De bedrijven en natuur/landschap sector zijn in een volgende stap samengebracht op een netwerkmoment.  Op dit kick-off moment was ruimte om kennis te maken met elkaar en met de twee kanten van het verhaal. De bedrijfskant werd vertolkt door een bedrijfsleider die inging op ' wat is plek van MVO, duurzaamheid en biodiversiteit in mijn bedrijfsvoering'. De biodiversiteitskant werd geïllustreerd  door samen op terrein te gaan zien wat het concreet zou kunnen inhouden. Een voordeel hier was dat er al daadwerkelijk realisaties van de VLM te zien waren. Naast deze inhoudelijke toelichting was er voldoende ruimte om uit te wisselen en in interactie te gaan. Tijdens deze interactie kwam bijkomende informatie naar boven zoals het belang van een goede gebiedsvisie, het beperken van kosten door ander beheer en de esthetiek van de natuur rond bedrijventerreinen. De netwerkmomenten waren succesvol doordat concreet (op terrein) realisaties getoond konden worden en bij leefwereld van de betrokkenen (op bedrijfsterrein) werd aangesloten. Ook werd het netwerkmoment in elk van de gebieden georganiseerd zodat dat lokale stakeholders aangesproken konden worden en community gevormd kon worden op maat van het specifieke gebied.

Na de aftrap van de community, op de netwerkevents, is een volgende stap gezet, nl op maat van de betrokken bedrijven gaan kijken welk engagement men concreet in de praktijk kon opnemen en op die manier de vouchers waarvoor interesse was ook effectief te realiseren. Voor deze inrichtingsworkshops is een verschillende aanpak gevolgd.​ Bij sommige bedrijven werd gekozen voor een individuele aanpak, daarbij wordt/werd voor 1 bedrijf een plan ontwikkeld (Thon hotel). Heel effectief bleek de 'direct-op-terrein-gaan-zien ' aanpak. Samen met de bedrijfsleider werd direct op het terrein toegelicht wat wel en niet mogelijk zou kunnen zijn. Vervolgens werden de suggesties vervat in een plan. Het zeer sterke aan deze aanpak was dat direct kon ingespeeld worden op elementen die op het terrein zichtbaar waren. Deze individuele benadering heeft als voordeel dat sneller en gerichter kan gewerkt worden naar technische details en afspraken toe. Het is praktisch ook gemakkelijker te organiseren. Je bent ook niet afhankelijk van de interesse van andere naburige bedrijven.

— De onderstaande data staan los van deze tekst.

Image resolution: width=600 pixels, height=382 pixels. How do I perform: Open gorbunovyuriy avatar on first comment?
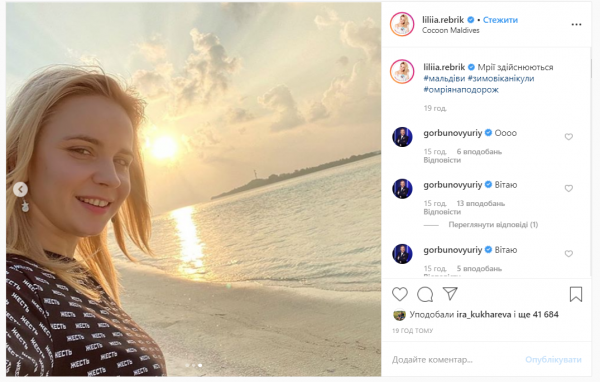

Een andere manier was om een collectieve plannings- en ontwerpsessie te organiseren. Daarbij werd niet alleen gekeken naar de inrichting van het individuele bedrijf, maar werd ook gekeken naar de relaties en de samenhang tussen de verschillende bedrijfspercelen en de publieke ruimte. Deze collectieve sessie werd aangepakt via een variant op de MAP IT ​methode​. Elke aanwezige kreeg via een menukaart een set van maatregelen (incl. uitleg over kostprijs, functie, geleverde (ecosysteem)diensten). Vervolgens werd men uitgenodigd om met stickers zelf een plan op te bouwen voor zijn terrein. De meer collectieve aanpak (Horing) heeft als voordeel dat gestreefd kan worden naar een ecologische en landschappelijke samenhang tussen de verschillende bedrijfspercelen. Zo kan er een wederzijdse bevruchting en kruisbestuiving zijn van ideeën (elkaar stimuleren, oppeppen, goed voorbeeld geven). Eventueel kan dit ook leiden tot een synergie en schaalvoordeel voor de implementatie (terreinrealisatie). In deze context kan mogelijk gedacht worden aan groepsaankoop van materiaal, groepsinrichting door een gezamenlijke aannemer of een gezamenlijk beheer. De haalbaarheid van deze collectieve aanpak zal nog moeten aangetoond worden in de praktijk.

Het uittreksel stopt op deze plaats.